Snyder Adapted the movie perfectly


----------



## Magnum Miracles (Oct 12, 2010)

Zen-aku said:


> that's a complaint u should take up with Alan moore not Zach Snyder
> 
> Snyder Adapted the movie perfectly


Not really. You can make a movie better than its original source(though that's no the case most of the time). Have you ever read the book, _Jaws_ by Peter Benchley? Well the book is just a romance novel with a shark story thrown in. The movie though,served as a good horror flick. That was Spielburg's talent at work . 

So Snyder does take some of the blame for not making it any better.


----------



## Zen-aku (Oct 12, 2010)

Lincoln Rhyme said:


> Not really. You can make a movie better than its original source(though that's no the case most of the time). Have you ever read the book, _Jaws_ by Peter Benchley? Well the book is just a romance novel with a shark story thrown in. The movie though,served as a good horror flick. That was Spielburg's talent at work .
> 
> So Snyder does take some of the blame for not making it any better.



but he did make it better,

 More gore
 No fucking squid, 
the heroes  looked more competent


----------



## Magnum Miracles (Oct 12, 2010)

Zen-aku said:


> but he did make it better,
> 
> More gore
> No fucking squid,
> the heroes  looked more competent


Yet there are too many soap-opera moments and not enough badass moments.


----------



## Zen-aku (Oct 12, 2010)

Lincoln Rhyme said:


> Yet there are too many soap-opera moments and not enough badass moments.



u need character moments to make it more then explosions and conspiracies


----------



## Castiel (Oct 12, 2010)

> the heroes looked more competent


They weren't really _supposed_ to.


----------



## Zen-aku (Oct 12, 2010)

Mickey Mouse said:


> They weren't really _supposed_ to.



even if that's true i still appreciated it 

specially Laurie


----------



## PewPewSoulEater (Oct 14, 2010)

Whip Whirlwind said:


> You don't know much about superman, do you?
> 
> 
> 
> Ah, gotcha. Like I said, I haven't seen much of the show.



I actually do since Ive read comics for quite some time, that being said you my personal opinion doesn't determine how much I do or do not know about a superhero, does it?


----------



## Comic Book Guy (Oct 14, 2010)

As long as they have a good Superman/Lois dynamic going.

Didn't really jive with Kate Bosworth in Returns.


----------



## Whip Whirlwind (Oct 14, 2010)

PewPewSoulEater said:


> I actually do since Ive read comics for quite some time, that being said you my personal opinion doesn't determine how much I do or do not know about a superhero, does it?
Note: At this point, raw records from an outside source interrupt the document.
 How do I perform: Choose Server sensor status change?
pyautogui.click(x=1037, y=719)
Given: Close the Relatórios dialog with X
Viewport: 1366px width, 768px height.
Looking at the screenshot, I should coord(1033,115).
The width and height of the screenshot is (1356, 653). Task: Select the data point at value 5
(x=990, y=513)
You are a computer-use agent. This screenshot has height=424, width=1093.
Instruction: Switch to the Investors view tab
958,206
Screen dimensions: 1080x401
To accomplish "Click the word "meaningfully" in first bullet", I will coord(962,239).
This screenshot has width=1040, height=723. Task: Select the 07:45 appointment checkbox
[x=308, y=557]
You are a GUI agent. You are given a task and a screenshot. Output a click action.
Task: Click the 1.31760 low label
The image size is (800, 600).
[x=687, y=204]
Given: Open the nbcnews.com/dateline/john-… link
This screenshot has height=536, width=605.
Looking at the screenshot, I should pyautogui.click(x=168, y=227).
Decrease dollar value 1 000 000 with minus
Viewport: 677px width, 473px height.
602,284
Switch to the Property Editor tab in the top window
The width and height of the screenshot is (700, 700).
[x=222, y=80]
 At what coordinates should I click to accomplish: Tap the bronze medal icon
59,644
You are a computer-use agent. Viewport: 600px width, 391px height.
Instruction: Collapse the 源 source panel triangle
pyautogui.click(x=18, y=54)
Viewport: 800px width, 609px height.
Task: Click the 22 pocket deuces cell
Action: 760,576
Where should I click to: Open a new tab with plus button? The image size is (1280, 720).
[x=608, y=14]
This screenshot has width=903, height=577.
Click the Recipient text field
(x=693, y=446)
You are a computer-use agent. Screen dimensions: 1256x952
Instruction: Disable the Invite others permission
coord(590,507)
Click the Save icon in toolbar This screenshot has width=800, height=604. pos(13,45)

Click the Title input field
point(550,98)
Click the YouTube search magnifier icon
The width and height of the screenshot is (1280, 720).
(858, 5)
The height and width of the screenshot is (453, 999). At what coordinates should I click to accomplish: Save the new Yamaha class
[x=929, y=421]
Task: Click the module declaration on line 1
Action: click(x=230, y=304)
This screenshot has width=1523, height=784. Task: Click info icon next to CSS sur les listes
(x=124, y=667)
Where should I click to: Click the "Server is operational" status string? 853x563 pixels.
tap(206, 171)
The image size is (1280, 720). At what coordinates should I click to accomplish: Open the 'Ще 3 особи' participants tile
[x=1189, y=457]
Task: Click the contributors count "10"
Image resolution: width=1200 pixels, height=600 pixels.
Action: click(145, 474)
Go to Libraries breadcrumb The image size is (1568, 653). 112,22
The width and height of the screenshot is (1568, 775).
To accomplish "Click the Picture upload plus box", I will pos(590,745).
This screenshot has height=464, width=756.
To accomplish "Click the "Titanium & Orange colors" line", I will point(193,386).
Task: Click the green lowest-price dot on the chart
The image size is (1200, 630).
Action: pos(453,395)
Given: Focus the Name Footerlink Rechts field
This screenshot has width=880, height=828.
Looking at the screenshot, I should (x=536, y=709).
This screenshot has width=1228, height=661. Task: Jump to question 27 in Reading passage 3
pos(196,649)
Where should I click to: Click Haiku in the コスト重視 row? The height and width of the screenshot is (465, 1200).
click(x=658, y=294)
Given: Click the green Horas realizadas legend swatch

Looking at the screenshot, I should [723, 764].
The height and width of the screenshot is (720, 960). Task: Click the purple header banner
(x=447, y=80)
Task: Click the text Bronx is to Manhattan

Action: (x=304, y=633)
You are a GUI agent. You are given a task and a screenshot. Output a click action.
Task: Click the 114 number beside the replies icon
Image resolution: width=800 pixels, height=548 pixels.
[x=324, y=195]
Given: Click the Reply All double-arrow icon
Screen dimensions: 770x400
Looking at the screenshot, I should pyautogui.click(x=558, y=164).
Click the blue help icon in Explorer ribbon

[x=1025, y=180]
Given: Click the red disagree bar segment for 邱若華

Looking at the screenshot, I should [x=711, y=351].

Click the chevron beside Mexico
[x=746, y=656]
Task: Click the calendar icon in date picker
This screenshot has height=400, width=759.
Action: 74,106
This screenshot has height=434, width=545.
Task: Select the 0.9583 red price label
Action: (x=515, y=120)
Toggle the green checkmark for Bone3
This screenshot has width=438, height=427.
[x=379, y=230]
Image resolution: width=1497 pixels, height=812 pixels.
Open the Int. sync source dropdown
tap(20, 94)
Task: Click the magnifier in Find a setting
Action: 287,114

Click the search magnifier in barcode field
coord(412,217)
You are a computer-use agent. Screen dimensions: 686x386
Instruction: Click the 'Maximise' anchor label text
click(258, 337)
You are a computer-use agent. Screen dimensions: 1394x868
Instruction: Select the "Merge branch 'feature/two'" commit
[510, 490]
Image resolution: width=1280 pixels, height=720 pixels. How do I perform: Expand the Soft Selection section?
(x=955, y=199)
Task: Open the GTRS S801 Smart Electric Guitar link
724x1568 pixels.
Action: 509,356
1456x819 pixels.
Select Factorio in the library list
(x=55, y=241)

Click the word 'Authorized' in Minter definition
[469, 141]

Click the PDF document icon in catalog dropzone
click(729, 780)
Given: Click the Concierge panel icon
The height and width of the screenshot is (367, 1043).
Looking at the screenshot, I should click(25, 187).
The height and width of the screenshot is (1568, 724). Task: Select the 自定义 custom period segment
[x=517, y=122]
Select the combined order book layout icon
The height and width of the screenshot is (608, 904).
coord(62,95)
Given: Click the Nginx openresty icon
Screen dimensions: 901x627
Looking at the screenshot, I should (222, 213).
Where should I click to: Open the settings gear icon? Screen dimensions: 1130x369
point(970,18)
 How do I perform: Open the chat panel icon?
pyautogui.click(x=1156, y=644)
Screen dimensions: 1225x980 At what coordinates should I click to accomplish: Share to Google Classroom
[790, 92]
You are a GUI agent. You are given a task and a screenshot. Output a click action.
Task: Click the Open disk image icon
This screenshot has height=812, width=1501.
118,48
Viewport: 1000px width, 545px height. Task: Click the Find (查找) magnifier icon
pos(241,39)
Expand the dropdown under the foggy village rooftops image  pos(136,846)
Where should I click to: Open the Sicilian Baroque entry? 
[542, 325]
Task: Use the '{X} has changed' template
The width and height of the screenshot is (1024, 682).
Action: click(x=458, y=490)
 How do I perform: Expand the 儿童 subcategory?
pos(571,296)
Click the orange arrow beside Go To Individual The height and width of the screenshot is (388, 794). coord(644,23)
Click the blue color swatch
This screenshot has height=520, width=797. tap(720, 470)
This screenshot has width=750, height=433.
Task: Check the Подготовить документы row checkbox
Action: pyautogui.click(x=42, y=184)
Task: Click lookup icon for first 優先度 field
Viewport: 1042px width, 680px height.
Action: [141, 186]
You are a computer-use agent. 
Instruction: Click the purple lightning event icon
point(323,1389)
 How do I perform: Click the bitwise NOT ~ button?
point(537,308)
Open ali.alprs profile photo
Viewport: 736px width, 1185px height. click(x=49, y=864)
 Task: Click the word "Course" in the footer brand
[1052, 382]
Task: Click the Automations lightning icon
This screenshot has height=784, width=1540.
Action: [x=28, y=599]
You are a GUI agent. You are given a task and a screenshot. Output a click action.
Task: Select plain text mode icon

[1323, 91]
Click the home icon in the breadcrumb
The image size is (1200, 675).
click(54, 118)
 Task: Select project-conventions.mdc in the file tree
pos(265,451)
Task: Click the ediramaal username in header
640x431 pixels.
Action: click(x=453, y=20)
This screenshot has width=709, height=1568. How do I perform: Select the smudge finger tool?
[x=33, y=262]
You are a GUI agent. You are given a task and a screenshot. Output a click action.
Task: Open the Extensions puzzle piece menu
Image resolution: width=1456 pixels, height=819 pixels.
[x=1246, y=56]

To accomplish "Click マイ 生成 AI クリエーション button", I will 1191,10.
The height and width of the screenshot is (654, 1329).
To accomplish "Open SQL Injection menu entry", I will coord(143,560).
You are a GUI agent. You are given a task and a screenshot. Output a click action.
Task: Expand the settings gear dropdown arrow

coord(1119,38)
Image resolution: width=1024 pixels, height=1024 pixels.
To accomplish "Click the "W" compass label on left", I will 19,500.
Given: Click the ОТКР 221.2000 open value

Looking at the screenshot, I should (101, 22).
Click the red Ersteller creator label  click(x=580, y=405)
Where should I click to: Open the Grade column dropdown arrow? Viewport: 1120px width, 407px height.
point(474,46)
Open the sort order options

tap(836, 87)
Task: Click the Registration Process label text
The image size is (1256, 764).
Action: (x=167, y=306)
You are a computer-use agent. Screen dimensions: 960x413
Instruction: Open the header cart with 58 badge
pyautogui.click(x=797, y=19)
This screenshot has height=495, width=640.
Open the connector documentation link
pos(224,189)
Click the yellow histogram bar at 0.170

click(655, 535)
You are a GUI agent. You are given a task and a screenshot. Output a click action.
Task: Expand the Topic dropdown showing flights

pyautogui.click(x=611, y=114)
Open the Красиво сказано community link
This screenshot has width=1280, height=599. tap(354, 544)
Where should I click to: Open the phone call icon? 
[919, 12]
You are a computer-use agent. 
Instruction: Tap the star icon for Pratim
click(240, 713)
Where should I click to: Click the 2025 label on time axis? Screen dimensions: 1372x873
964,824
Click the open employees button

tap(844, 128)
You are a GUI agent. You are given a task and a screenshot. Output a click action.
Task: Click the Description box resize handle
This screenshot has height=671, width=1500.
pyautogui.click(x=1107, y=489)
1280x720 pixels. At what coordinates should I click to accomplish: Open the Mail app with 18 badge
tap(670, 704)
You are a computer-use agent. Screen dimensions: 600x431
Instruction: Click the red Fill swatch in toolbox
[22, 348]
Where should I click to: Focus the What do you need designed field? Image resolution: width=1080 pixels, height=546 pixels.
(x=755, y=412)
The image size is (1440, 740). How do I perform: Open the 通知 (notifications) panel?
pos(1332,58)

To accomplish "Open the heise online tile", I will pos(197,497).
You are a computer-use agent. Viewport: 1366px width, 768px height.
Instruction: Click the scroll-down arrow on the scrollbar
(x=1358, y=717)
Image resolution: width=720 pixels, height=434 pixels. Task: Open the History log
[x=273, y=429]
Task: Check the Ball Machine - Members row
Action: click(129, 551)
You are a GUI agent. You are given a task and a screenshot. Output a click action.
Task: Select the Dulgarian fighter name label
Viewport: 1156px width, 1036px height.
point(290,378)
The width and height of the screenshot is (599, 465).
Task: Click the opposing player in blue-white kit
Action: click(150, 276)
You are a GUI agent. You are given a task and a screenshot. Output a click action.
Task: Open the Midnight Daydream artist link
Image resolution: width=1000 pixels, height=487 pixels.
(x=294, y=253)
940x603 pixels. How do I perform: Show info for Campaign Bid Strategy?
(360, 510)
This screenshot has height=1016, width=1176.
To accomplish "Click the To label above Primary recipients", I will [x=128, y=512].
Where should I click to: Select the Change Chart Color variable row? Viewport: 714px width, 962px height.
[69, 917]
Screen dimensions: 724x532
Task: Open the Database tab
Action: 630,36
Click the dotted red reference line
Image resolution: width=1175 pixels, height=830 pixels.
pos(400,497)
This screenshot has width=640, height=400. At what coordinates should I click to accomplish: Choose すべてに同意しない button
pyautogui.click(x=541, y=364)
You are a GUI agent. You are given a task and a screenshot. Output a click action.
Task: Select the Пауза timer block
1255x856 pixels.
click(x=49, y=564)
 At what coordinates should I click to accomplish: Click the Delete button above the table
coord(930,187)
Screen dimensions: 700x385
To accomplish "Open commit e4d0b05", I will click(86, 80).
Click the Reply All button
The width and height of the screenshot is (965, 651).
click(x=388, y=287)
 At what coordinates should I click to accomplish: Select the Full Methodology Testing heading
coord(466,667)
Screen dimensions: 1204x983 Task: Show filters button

When your opinion seems to be based on ignorance, yes, yes it does.

I could be wrong, and if so I'll apologize, but what superman stories have you read? While I understand people thinking superman is just not for them, he's hardly a shitty superhero when handled by the right writers.


----------



## Castiel (Oct 15, 2010)

Zach Snyder said:
			
		

> As I have already explained, the film will focus on early days of Superman, so there will be no links with other films," reads the translation of Snyder's words. "This is not a remake then. Similarly, although I still cannot talk about the script, I can assure you that this new Superman will not be based on a comic book in particular.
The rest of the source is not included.